Par suite, le moyen sera rejeté.
Sur l’insuffisance des diligences effectuées par la préfecture pour rendre effective la mesure d’éloignement
Monsieur [P] reproche à l’administration préfectorale un défaut de diligence, notamment depuis la dernière prolongation de la mesure.
Aux termes de l’article L. 741-3 du CESEDA: 'Un étranger ne peut être placé ou maintenu en rétention que pour le temps strictement nécessaire à son départ. L’administration exerce toute diligence à cet effet.'
En application de ce texte, le préfet se doit d’effectuer diligemment les démarches nécessaires à l’exécution de la mesure d’éloignement, afin que celle-ci puisse être rendue effective dans les meilleurs délais ; cependant, l’appréciation des diligences qu’il a effectuées doit être faite in concreto, en tenant compte des circonstances propres à chaque cas.
En l’espèce, il résulte de l’examen des pièces que le préfet des Alpes-Maritimes a saisi les autorités consulaires Algérienne en date du 10 novembre 2025 en vue de la reconnaissance de monsieur [P], celui-ci ne disposant d’aucun document d’identité en original permettant d’attester de son identité véritable.
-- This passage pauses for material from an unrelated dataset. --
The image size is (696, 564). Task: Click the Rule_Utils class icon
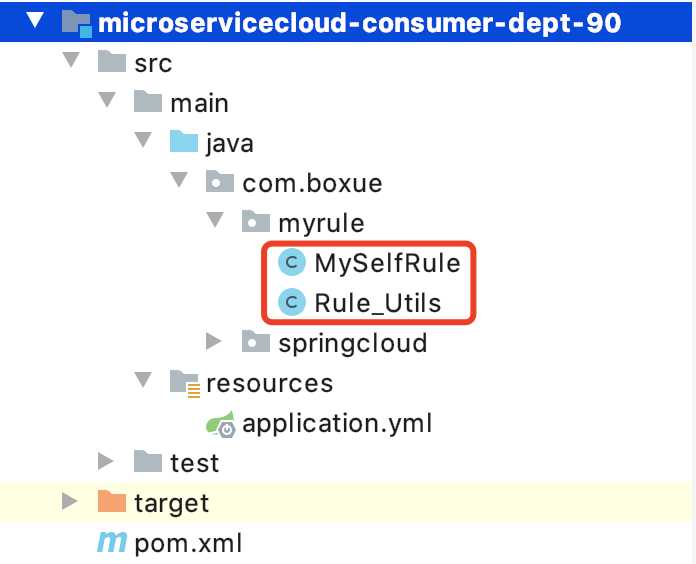[x=292, y=302]
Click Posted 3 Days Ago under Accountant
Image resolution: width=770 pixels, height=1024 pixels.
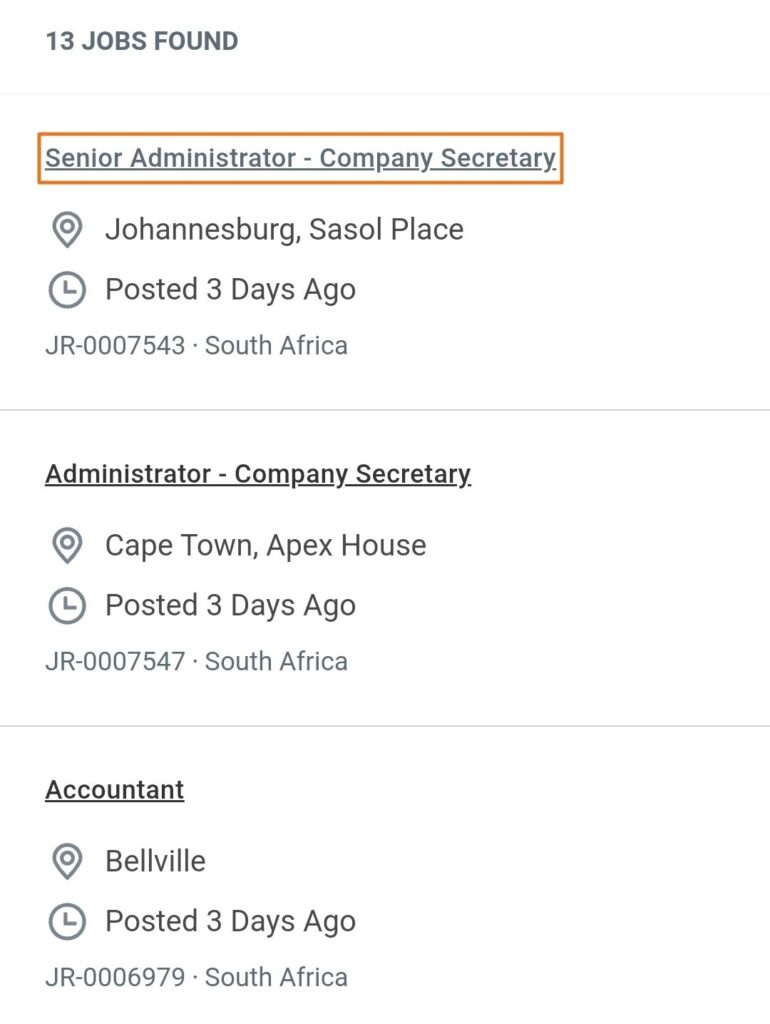point(230,922)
À cet égard, il y a lieu de relever que cette carence lui est entièrement imputable et qu’elle est nécessairement à l’origine d’un accroissement du délai de mise à exécution de la mesure d’éloignement ; en effet, cette carence fautive a contraint les autorités préfectorales à entamer de nombreuses démarches auprès des autorités consulaires du pays d’origine déclaré de monsieur [P].
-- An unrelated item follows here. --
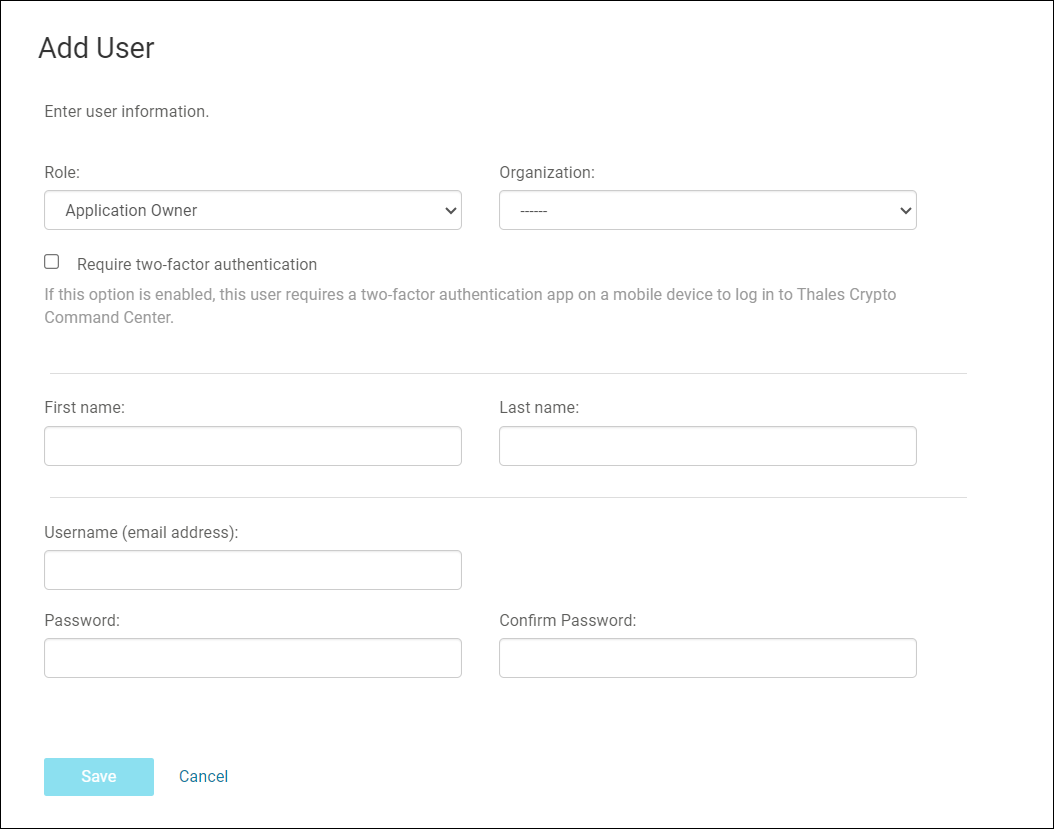Click the 'Confirm Password:' label
1054x829 pixels.
coord(567,620)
En date du 9 décembre 2025, une première relance a été effectuée auprès des autorités consulaires de l’état sollicité.
Enfin, en date du 7 janvier 2026, monsieur [P] a été auditionné par les autorités consulaires Algériennes.
Il doit être rappelé que les autorités préfectorales ne sont pas tenues d’effectuer des relances à l’égard d’une administration étrangère dont elle est entièrement tributaire des délais de réponse.
En l’espèce, au vu des diligences entreprises, et notamment de l’audition récente de monsieur [P] par les autorités consulaires algériennes, il y a lieu de considérer que la préfecture s’est acquittée de son obligation de moyens se rapportant aux diligences en vue de l’effectivité de la mesure d’éloignement.
Le moyen sera rejeté.
Suite au rejet des moyens soulevés à l’appui de l’appel, la décision de première instance sera confirmée.
PAR CES MOTIFS
Statuant publiquement par décision Contradictoire en dernier ressort, après débats en audience publique,
Confirmons l’ordonnance du magistrat désigné pour le contrôle des mesures d’éloignement et de rétention en date du 14 Janvier 2026.
Les parties sont avisées qu’elles peuvent se pourvoir en cassation contre cette ordonnance dans un délai de 2 mois à compter de cette notification, le pourvoi devant être formé par déclaration au greffe de la Cour de cassation, signé par un avocat au conseil d’Etat ou de la Cour de cassation.
Le greffier Le président
Reçu et pris connaissance le :
Monsieur [H] [P]
Assisté d’un interprète
COUR D’APPEL D’AIX-EN-PROVENCE
Chambre 1-11, Rétentions Administratives
[Adresse 11]
Téléphone : [XXXXXXXX02] – [XXXXXXXX03] – [XXXXXXXX01]
Courriel : [Courriel 5]
Aix-en-Provence, le 16 Janvier 2026
À
— PREFECTURE DES ALPES MARITIMES
— Monsieur le directeur du centre de rétention administrative de [Localité 9]
— Monsieur le procureur général
— Monsieur le greffier du Magistrat du siège du tribunal judiciaire chargé du contrôle des mesures privatives et restrictives de libertés de NICE
— Maître Ariane FONTANA
NOTIFICATION D’UNE ORDONNANCE
J’ai l’honneur de vous notifier l’ordonnance ci-jointe rendue le 16 Janvier 2026, suite à l’appel interjeté par :
Monsieur [H] [P]
né le 04 Février 2006 à [Localité 10] (ALGERIE)
de nationalité Algérienne
Je vous remercie de m’accuser réception du présent envoi.
Le greffier,
VOIE DE RECOURS
Nous prions Monsieur le directeur du centre de rétention administrative de bien vouloir indiquer au retenu qu’il peut se pourvoir en cassation contre cette ordonnance dans un délai de 2 mois à compter de cette notification, le pourvoi devant être formé par déclaration au greffe de la Cour de cassation.